# Start of RECORDS

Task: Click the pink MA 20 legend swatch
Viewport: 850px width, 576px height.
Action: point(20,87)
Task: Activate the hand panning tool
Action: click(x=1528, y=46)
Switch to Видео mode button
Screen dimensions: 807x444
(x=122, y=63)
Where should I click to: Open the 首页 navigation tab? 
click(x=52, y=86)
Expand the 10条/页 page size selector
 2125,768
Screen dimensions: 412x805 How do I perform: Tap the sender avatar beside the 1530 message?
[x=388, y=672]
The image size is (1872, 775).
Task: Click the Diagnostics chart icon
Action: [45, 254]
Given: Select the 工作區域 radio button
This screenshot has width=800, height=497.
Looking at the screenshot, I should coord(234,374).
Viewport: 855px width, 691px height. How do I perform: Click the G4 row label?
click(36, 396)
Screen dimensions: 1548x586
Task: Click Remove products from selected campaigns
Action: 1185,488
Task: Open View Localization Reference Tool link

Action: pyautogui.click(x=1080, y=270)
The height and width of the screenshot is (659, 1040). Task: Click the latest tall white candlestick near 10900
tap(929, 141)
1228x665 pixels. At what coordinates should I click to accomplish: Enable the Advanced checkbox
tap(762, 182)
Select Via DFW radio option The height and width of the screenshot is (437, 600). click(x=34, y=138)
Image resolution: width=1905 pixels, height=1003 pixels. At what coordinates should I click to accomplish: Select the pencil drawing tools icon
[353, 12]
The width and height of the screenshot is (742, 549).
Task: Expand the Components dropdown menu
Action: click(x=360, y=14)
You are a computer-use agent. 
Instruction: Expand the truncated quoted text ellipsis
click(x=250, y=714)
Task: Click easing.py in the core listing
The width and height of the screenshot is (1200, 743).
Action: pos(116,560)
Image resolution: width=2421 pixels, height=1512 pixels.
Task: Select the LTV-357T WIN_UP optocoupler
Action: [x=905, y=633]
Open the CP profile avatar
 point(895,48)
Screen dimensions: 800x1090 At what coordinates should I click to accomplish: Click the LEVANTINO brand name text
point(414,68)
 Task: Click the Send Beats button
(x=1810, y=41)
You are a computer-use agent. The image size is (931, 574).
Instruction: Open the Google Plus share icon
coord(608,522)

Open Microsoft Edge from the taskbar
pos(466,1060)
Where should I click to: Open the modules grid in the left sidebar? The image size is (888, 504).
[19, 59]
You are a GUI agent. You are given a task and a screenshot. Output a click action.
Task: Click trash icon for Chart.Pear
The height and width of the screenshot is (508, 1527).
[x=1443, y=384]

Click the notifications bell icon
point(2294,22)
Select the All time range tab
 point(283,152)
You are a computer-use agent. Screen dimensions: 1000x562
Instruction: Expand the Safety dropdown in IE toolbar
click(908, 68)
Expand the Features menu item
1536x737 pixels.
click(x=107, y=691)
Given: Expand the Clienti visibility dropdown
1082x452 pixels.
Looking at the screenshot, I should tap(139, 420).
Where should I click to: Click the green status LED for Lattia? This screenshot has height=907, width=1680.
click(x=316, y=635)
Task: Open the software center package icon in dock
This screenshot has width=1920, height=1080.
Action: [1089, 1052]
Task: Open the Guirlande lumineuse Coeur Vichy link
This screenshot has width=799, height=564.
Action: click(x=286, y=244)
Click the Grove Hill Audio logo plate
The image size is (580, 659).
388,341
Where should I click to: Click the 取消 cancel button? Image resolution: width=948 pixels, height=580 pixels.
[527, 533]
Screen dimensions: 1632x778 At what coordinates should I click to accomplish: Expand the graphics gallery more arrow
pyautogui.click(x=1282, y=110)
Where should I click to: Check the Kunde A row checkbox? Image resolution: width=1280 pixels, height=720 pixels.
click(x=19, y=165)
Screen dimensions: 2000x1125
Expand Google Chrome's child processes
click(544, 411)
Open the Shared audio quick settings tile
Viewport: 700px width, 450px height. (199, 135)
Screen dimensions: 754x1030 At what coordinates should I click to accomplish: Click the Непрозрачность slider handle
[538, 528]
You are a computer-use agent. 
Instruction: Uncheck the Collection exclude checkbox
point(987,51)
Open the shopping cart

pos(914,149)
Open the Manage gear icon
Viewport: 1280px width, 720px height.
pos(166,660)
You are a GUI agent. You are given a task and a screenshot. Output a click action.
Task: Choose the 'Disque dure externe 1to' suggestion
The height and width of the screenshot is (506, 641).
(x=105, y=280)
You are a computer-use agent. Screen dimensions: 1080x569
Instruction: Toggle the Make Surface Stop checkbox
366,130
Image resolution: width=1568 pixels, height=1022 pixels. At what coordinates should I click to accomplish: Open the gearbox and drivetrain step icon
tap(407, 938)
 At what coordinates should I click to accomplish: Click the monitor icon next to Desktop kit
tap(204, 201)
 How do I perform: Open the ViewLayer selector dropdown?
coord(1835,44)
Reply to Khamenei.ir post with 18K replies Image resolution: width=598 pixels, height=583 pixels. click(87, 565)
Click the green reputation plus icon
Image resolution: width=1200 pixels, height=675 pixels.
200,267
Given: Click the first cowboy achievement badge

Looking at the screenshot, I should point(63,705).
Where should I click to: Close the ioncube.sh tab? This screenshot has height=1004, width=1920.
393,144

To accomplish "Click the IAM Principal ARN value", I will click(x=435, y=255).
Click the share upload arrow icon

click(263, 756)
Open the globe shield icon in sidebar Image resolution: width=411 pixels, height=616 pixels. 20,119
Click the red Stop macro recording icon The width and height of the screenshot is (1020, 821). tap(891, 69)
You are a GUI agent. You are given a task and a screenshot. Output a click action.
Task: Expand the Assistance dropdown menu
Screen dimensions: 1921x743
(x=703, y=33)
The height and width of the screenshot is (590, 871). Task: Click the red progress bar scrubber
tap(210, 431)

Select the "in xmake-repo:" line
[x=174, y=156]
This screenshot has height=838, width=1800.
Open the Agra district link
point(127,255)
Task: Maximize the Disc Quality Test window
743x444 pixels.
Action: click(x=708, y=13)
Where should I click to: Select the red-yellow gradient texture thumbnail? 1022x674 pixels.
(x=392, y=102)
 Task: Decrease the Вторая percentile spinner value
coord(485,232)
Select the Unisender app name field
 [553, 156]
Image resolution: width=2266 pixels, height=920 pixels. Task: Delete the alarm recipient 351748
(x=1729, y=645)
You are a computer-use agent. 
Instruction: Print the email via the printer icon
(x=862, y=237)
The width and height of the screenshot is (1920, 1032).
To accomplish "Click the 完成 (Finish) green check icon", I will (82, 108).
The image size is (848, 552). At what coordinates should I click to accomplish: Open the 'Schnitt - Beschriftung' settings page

# End of RECORDS

Report every line of the data above that contains the word "Where".

Where should I click to: Open the 首页 navigation tab? 
Where should I click to: Open the modules grid in the left sidebar? The image size is (888, 504).
Where should I click to: Click the green status LED for Lattia? This screenshot has height=907, width=1680.
Where should I click to: Click the 取消 cancel button? Image resolution: width=948 pixels, height=580 pixels.
Where should I click to: Check the Kunde A row checkbox? Image resolution: width=1280 pixels, height=720 pixels.
Where should I click to: Close the ioncube.sh tab? This screenshot has height=1004, width=1920.
Where should I click to: Select the red-yellow gradient texture thumbnail? 1022x674 pixels.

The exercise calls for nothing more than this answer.